Workbooks¶
- Workbooks store the Analyses you create – and their related data. Basically, the worksheets you create to conduct analysis based on the source data selected (i.e. Genes and miRNAs, Variables and Cohorts). Workbooks can be used to:
- Group together multiple related analyses,
- Share analysis results with specific groups of people,
For example, you can create a Workbook (i.e., Disease A) which consists of identifying gene mutations and pathways involved in Head and Neck Cancer (and share it with research Group A).

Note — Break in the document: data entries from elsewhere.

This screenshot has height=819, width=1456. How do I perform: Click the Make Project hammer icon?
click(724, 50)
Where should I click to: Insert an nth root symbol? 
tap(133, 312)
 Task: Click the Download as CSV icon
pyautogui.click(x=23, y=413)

And to create another Workbook (i.e., Disease B) with a different group of researchers (Group B) investigating the average time after diagnosis of death for different lung cancers. Think of workbooks as virtual “excel spreadsheets” that various related analyses can be created in individual Worksheets (“Tabs” within the spreadsheet) and grouped together in one Workbook (the overall spreadsheet).
- Additionally, you can:
- Save a Workbook for later use, or
- Edit an existing Workbook.
Creating and Saving a Workbook¶
From your Dashboard, you will find the “Saved Workbooks” panel. This panel displays any previously created, Saved Workbooks, also you are able to “Create a New Workbook”. If you do not have any saved workbooks you will see “Workbooks store the analyses you create, and their related data.” text in the panel.
To create a Workbook from Your Dashboard, click on the “Create a New Workbook” link in the “Saved Workbooks” panel. This will take you to the Workbook creation page.

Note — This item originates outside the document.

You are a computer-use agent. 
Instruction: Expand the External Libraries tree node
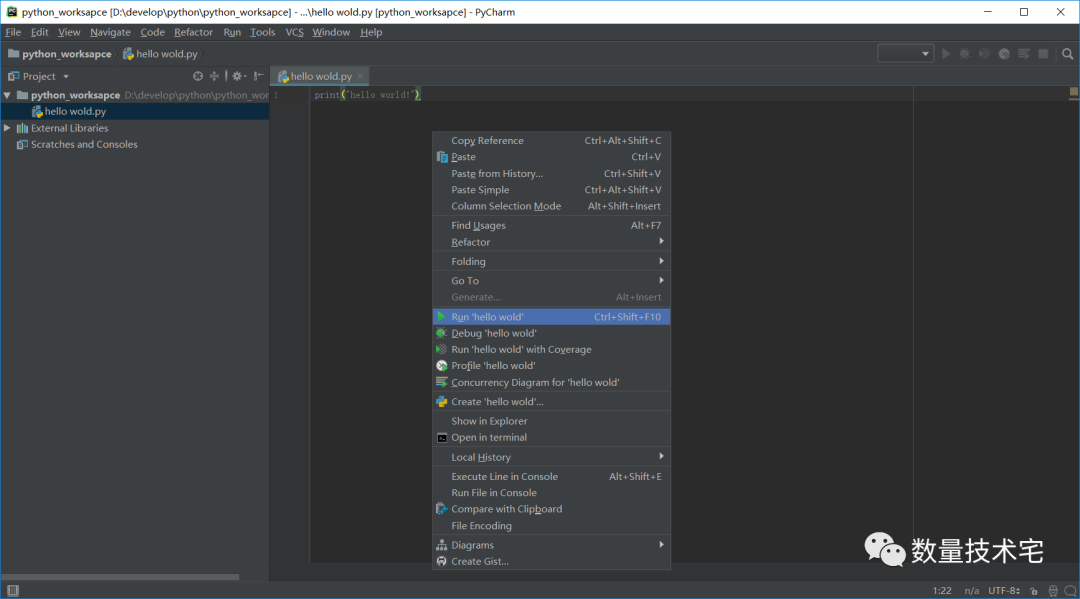coord(8,128)
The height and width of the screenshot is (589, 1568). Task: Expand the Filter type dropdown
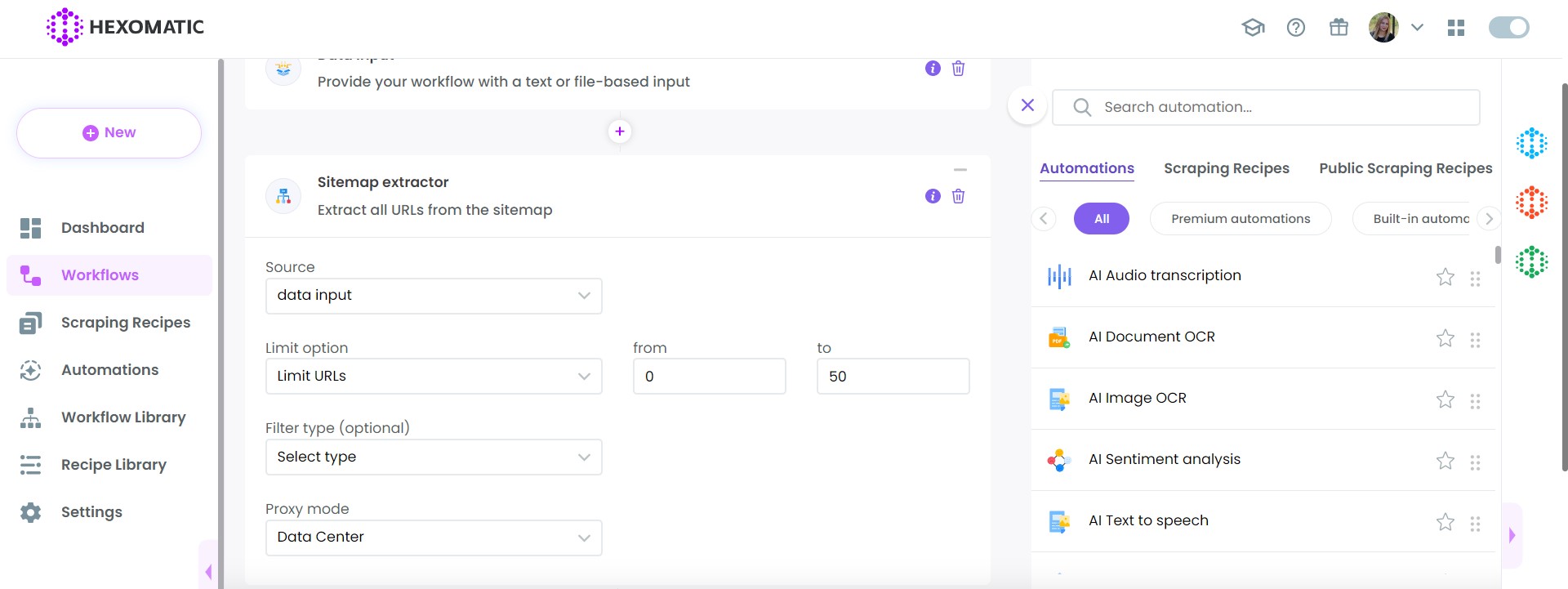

Note: If you wish to use your own data in graphing, please review the documentations on how to upload your own data and on how to graph your own data. Using your own data uses a slightly different approach than is described here.

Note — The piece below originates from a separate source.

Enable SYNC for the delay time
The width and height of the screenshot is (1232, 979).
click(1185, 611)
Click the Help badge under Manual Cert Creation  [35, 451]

ANNOUNCEMENT: For OncoPrint, OncoGrid, and SeqPeek analyses we now provide a default gene list. Genes with consensus score of 6 or higher are added to the default gene list. (Ref: Bailey et al., Cell. 2018 Apr 5;173(2):371-385.e18. doi: 10.1016/j.cell.2018.02.06 )
- From the Workbook creation panel you will first select one of six analysis types (i.e., Bar chart, Histogram, Scatter Plot, Violin Plot, Cubby Hole Plot or SeqPeek).
Analysis Type Description
- Bar Chart - This chart is used to plot a single categorical feature for one or more cohorts. It generates vertical lines to represent the type of data being used. The X axis shows categorical information being used while the other y axis, displays categorical data chosen in the edit analysis settings.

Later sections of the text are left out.